中銀のドイツ連邦銀行は19日発表した月報の中で、ドイツ経済は第3四半期(7~9月)にマイナス成長となり、リセッション(景気後退)に陥る可能性があるとの見方を示した。輸出の落ち込みや製造業生産の低迷などが押し下げ要因になるとしている。
ドイツの第2四半期の国内総生産(GDP)は前期比0.1%減。米中貿易紛争に絡み輸出向け製造業部門が不振で、第1四半期の0.4%増からマイナスに転落した。連銀は、ドイツ経済の低迷は第3四半期も続く上、下落基調で推移する可能性もあると指摘。製造関連の企業の間で景況感が大きく落ち込んでいるほか、受注が大幅に減っていることが背景にある。
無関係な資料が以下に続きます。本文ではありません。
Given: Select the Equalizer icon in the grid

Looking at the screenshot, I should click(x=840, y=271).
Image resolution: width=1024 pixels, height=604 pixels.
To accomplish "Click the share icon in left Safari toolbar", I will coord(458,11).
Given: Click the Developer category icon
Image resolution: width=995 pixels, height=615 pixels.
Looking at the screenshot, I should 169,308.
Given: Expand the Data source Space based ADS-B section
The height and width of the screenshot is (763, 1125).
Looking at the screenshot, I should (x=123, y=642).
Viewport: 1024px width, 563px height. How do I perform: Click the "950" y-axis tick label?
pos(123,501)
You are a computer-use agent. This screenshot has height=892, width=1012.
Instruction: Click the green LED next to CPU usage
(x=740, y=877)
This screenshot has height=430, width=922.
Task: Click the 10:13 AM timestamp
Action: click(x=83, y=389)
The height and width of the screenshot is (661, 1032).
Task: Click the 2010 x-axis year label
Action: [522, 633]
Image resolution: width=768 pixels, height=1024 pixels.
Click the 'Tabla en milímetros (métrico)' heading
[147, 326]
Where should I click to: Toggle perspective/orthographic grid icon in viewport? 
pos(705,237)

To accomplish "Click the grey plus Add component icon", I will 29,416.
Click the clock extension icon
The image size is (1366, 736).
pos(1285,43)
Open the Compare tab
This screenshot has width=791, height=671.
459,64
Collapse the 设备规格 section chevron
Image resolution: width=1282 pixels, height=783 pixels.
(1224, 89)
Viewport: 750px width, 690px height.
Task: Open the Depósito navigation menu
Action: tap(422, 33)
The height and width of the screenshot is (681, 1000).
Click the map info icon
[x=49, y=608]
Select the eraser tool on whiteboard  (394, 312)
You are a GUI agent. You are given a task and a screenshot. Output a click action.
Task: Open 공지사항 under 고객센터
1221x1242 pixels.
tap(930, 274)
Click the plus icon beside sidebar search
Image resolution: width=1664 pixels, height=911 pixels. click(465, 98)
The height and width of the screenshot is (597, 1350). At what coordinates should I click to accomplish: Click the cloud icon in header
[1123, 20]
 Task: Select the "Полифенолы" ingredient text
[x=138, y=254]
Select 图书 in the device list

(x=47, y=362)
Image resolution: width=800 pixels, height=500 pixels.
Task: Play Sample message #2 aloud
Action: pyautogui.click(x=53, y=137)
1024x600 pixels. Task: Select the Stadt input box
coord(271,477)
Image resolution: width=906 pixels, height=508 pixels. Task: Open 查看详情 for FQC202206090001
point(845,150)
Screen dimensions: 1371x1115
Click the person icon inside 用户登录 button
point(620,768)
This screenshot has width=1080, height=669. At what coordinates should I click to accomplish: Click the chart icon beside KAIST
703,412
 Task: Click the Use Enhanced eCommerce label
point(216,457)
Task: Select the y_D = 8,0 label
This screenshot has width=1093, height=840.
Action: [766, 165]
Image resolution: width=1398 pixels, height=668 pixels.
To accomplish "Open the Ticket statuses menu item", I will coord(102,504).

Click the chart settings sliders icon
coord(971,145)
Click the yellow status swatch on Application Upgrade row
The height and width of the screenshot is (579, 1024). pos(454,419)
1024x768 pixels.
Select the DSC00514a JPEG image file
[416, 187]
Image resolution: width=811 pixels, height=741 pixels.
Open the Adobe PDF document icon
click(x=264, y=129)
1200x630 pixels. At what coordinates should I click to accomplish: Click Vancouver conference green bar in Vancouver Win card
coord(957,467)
ドイツ経済は、自動車業界の伸び悩み、輸出に依存する製造業に影響を及ぼす貿易摩擦や英国の欧州連合(EU)離脱を巡る先行き不透明感により、逆風にさらされている。第2四半期のGDPは家計最終消費支出と政府最終消費支出が拡大したことが一部補ったものの、連銀はこの効果がいつまで続くかはわからないとしている。
また、経済の成長鈍化は雇用にも影響を及ぼし始めており、第2四半期の雇用の伸びと賃金上昇はいずれも大きく減速したと分析。サービス業でも景況感が下がった一方、建設業の好調ぶりは今後も続き、経済を下支えするとみている。
ドイツ銀行はこの日、今年のドイツのGDP成長率が0.3%、来年は0.7%にとどまるとの予測を発表。いずれも前回見通しから下方修正した。ショルツ財務相は18日、2008~2009年の世界金融危機時には、その対応に500億ユーロが投じられたと説明した上で、将来的に同様の金融危機が訪れた場合にも、ドイツの財政基盤はそれに対応できる堅強さがあると強調した。